# Activity:
Using the records below, transcribe word for word the stretch from the line that contains "Legal Shield (Pre-Paid Legal) (852, 943)" through the line that contains "Startseite (59, 1575)", both end lines included, and nothing else.

# Working data:
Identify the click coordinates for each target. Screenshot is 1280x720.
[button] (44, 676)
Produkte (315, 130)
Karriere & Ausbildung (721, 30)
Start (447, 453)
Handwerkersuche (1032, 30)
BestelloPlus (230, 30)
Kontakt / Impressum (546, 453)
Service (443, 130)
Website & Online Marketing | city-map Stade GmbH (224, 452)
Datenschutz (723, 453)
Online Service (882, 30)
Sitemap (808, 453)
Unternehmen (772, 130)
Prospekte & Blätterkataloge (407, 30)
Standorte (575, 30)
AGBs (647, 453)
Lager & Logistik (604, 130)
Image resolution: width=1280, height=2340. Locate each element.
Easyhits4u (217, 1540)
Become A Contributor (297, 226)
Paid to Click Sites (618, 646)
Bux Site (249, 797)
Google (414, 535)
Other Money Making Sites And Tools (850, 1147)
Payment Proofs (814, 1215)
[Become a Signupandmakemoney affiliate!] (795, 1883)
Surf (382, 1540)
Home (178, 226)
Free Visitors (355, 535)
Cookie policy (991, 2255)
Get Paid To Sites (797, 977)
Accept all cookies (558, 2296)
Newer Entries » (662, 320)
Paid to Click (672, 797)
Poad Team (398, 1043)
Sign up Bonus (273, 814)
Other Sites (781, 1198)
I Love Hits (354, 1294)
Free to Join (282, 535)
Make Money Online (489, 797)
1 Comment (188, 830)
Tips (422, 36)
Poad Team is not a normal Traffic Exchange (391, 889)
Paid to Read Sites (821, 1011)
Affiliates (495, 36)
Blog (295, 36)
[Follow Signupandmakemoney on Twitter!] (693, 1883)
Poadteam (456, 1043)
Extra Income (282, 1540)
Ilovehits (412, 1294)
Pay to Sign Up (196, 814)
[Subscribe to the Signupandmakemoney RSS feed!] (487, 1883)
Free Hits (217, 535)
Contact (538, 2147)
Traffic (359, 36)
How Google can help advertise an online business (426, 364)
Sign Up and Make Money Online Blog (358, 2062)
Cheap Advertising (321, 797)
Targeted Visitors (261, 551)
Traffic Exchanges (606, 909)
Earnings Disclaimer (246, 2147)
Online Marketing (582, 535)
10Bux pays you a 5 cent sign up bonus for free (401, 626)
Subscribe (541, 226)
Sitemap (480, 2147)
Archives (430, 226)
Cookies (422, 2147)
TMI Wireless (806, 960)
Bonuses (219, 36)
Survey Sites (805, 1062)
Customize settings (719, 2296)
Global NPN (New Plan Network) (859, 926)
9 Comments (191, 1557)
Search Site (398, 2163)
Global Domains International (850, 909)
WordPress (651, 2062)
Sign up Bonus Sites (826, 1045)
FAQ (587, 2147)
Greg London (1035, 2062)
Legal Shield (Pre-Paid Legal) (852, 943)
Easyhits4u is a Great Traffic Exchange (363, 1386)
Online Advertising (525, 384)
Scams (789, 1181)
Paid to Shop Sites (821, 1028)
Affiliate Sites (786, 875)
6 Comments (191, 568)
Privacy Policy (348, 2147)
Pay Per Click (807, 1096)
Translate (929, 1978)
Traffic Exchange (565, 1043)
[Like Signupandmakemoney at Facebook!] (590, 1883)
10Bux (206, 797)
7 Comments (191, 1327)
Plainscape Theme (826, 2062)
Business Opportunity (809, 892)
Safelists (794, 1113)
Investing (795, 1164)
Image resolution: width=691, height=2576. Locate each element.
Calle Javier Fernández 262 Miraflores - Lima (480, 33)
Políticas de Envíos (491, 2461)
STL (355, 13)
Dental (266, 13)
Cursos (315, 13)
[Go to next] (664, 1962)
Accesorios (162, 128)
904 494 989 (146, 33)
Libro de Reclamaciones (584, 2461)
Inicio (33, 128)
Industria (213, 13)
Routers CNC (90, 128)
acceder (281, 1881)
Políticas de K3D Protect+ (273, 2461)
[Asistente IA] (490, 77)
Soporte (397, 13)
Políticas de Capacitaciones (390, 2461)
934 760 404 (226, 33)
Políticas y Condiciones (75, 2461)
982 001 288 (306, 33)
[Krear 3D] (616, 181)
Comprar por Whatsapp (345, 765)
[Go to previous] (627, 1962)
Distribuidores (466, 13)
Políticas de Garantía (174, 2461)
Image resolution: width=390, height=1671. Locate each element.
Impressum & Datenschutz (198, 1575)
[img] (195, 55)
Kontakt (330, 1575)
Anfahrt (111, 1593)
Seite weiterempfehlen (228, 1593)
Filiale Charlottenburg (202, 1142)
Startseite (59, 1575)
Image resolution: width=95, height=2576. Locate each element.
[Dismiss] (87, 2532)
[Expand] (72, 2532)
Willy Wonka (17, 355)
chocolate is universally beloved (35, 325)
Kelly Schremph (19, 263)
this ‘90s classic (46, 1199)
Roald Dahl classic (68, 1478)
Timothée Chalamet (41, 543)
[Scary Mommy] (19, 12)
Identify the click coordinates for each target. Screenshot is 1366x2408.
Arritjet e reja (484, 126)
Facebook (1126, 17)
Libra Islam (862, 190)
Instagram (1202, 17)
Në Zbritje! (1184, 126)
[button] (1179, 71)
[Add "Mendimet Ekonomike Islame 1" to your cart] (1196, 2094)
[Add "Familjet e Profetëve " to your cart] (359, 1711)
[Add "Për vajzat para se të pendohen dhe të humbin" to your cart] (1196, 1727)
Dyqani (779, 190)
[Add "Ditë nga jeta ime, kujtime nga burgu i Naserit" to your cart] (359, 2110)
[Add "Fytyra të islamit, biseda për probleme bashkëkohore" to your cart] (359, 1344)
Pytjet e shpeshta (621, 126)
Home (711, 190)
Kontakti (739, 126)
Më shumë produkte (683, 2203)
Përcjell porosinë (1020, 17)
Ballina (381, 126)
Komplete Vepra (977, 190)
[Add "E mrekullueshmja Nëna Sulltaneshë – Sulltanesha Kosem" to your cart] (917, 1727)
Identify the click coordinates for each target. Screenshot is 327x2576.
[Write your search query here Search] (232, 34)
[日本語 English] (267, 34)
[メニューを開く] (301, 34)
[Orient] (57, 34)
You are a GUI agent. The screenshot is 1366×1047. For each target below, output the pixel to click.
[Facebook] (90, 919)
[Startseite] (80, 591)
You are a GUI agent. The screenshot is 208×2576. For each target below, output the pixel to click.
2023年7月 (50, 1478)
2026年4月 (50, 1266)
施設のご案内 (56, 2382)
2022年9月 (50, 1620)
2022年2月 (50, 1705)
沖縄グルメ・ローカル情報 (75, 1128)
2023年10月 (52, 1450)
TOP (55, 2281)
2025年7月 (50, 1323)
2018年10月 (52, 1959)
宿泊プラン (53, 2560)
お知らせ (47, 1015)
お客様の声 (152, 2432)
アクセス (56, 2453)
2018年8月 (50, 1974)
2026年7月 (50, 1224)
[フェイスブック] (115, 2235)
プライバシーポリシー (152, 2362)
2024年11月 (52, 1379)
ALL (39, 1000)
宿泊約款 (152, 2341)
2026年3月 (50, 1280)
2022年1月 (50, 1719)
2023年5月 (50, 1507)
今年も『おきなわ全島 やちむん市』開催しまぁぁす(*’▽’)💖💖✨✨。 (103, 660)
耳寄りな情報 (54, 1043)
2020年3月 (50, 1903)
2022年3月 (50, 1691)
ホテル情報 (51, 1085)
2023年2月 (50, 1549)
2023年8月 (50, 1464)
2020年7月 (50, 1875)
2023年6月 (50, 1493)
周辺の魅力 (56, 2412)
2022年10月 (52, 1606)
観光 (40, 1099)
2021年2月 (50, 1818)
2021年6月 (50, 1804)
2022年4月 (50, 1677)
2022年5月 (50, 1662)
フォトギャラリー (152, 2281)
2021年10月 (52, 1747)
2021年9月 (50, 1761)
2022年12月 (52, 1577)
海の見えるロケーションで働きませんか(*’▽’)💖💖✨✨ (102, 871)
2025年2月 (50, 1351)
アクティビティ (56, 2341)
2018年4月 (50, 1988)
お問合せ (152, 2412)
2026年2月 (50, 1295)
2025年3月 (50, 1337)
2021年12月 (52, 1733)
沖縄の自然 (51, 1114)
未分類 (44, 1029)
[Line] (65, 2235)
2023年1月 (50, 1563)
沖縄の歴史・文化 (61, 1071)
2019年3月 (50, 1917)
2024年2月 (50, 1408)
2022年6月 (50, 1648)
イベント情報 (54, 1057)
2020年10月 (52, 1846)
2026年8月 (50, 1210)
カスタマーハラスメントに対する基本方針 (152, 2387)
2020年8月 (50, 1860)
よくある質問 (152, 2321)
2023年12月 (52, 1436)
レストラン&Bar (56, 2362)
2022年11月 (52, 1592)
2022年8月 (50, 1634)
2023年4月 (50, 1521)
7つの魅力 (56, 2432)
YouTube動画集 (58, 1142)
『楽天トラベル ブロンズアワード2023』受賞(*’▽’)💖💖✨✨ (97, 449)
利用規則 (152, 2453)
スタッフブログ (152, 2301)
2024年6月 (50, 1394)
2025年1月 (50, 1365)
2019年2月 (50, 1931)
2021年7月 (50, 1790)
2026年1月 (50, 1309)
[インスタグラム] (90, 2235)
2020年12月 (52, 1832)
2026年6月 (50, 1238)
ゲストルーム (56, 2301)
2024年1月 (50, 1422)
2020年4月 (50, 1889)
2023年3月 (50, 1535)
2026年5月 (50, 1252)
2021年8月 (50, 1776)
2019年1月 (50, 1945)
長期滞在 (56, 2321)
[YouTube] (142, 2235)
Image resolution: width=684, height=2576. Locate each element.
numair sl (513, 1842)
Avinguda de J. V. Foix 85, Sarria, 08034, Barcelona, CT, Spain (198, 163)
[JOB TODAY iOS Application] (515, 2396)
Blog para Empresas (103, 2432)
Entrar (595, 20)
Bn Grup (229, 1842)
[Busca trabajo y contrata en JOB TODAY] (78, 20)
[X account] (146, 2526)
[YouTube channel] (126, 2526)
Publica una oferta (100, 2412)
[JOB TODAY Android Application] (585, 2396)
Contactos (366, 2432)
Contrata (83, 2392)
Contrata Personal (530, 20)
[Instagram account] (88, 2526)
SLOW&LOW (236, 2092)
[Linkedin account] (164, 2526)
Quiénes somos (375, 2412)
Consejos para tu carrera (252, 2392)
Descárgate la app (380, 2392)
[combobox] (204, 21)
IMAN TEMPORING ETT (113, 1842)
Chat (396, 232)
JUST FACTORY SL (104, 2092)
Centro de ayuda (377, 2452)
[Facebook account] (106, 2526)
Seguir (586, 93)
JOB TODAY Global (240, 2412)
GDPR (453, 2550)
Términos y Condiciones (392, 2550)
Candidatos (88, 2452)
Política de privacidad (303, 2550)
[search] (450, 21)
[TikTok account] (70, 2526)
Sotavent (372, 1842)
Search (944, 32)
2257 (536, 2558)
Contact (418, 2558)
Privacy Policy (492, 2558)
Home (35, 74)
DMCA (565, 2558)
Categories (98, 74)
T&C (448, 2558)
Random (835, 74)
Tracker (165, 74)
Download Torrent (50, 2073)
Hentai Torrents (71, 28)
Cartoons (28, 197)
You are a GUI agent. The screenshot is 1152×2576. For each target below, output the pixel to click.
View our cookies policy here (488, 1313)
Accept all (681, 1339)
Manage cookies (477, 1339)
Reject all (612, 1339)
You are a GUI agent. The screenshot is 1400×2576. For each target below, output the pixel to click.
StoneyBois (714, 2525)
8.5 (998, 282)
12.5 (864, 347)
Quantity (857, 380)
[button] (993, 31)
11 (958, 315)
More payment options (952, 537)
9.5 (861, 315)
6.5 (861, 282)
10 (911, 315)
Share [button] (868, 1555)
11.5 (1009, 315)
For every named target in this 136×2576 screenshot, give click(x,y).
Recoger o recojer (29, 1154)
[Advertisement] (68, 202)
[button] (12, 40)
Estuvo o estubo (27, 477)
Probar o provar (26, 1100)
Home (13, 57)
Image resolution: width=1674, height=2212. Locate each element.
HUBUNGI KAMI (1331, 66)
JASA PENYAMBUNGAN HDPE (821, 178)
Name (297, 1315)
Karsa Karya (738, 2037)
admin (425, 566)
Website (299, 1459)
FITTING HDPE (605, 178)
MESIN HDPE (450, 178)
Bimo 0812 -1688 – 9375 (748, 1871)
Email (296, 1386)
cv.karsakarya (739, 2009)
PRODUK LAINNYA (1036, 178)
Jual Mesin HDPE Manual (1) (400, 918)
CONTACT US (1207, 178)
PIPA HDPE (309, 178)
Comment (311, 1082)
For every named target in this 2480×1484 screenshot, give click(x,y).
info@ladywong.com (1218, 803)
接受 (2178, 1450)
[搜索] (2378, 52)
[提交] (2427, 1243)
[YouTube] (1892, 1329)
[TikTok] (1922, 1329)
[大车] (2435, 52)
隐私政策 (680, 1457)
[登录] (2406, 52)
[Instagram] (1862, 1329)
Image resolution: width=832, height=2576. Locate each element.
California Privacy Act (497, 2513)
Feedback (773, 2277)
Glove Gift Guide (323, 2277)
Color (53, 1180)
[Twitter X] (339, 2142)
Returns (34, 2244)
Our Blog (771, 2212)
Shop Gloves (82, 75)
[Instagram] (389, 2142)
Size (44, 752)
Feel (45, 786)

# Output below:
Legal Shield (Pre-Paid Legal) (852, 943)
Easyhits4u is a Great Traffic Exchange (363, 1386)
Online Advertising (525, 384)
Scams (789, 1181)
Paid to Shop Sites (821, 1028)
Affiliate Sites (786, 875)
6 Comments (191, 568)
Privacy Policy (348, 2147)
Pay Per Click (807, 1096)
Translate (929, 1978)
Traffic Exchange (565, 1043)
[Like Signupandmakemoney at Facebook!] (590, 1883)
10Bux (206, 797)
7 Comments (191, 1327)
Plainscape Theme (826, 2062)
Business Opportunity (809, 892)
Safelists (794, 1113)
Investing (795, 1164)
Image resolution: width=691, height=2576. Locate each element.
Calle Javier Fernández 262 Miraflores - Lima (480, 33)
Políticas de Envíos (491, 2461)
STL (355, 13)
Dental (266, 13)
Cursos (315, 13)
[Go to next] (664, 1962)
Accesorios (162, 128)
904 494 989 (146, 33)
Libro de Reclamaciones (584, 2461)
Inicio (33, 128)
Industria (213, 13)
Routers CNC (90, 128)
acceder (281, 1881)
Políticas de K3D Protect+ (273, 2461)
[Asistente IA] (490, 77)
Soporte (397, 13)
Políticas de Capacitaciones (390, 2461)
934 760 404 (226, 33)
Políticas y Condiciones (75, 2461)
982 001 288 (306, 33)
[Krear 3D] (616, 181)
Comprar por Whatsapp (345, 765)
[Go to previous] (627, 1962)
Distribuidores (466, 13)
Políticas de Garantía (174, 2461)
Image resolution: width=390, height=1671. Locate each element.
Impressum & Datenschutz (198, 1575)
[img] (195, 55)
Kontakt (330, 1575)
Anfahrt (111, 1593)
Seite weiterempfehlen (228, 1593)
Filiale Charlottenburg (202, 1142)
Startseite (59, 1575)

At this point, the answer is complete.